Access to control plane services must be tightly managed, because in cloud infrastructure these services literally have full control over the data and applications. These control plane services require:

  • Encryption; messages and traffic must be encrypted in transit.
  • User access control; management personnel must be able to invoke services in a controlled and audited way.
  • “Robot” access control; interaction between services must be controlled and audited as well.
  • Easy-to-use traffic authorization tools; usage of network access rules to govern control plane interactions is cumbersome, frequently breaks down, and imposes a large communication and break/fix overhead on developers and operations teams.

The typical approach to securing service access is to use network techniques like security groups, NAT, VPN, etc. Over the last two years I have helped dozens of companies to deploy and secure new control plane services, and networking configuration is always the #1 time suck.

New services can’t reach the old services; old services can’t reach each other; systems administrators make conflicting changes and break each other’s config; application deployment is slowed by broken network config. Finally, security configurations are opened up wide in order to get the damn thing to work. Sometimes they are tightened up later; sometimes they’re not.

The reason it’s such a pain is because the tools (security groups, VPN, iptables, etc) don’t map cleanly to the application architecture, troubleshooting is ad-hoc, there’s no clear reporting on what’s going wrong when connectivity can’t be established, and the access control fixes aren’t simple, granular or clear.

Again, strong machine identity and authorization offers an answer : authenticate and authorize traffic in a granular way at each service entry and exit point. So, rather than configuring network zones, and then deploying code within them and relying on the network to secure the apps, the network security is deployed as part of the application artifact.

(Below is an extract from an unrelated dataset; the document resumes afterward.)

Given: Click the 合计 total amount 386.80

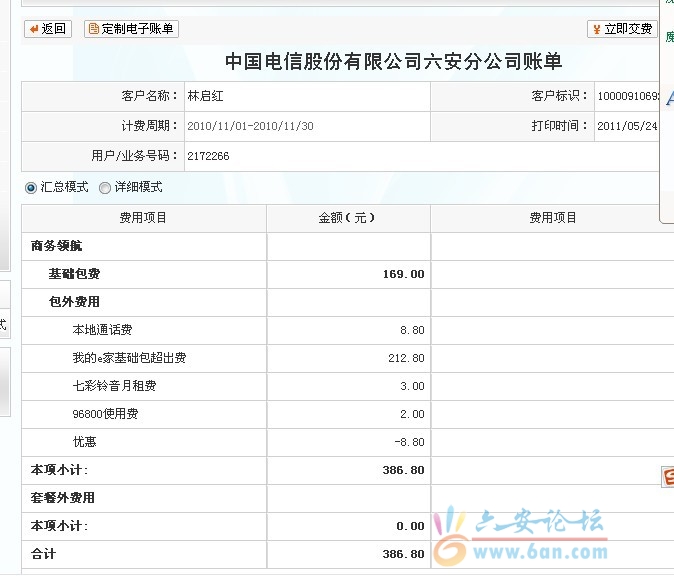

In practice, protocol-specific authentication such as an HTTPS bearer token is required on each message. The token is issued according to the client identity (machine or person), and verified on the server side by a proxy interceptor. The authorization rules map exactly to the applications, so it’s clear how to permit or deny traffic as the deployment topology changes.

Summary

Secrets management, SSH management at scale, and software-defined firewalling are three tough problems in infrastructure management. In these three posts, I’ve attempted to describe how strong machine identity and authorization can be used to solve all three of them.

Here at Conjur, we’re best known as the company that invented secrets management for DevOps. But our mission is much bigger than that: our aim is to provide an enterprise-grade security orchestration solution to secure your DevOps infrastructure.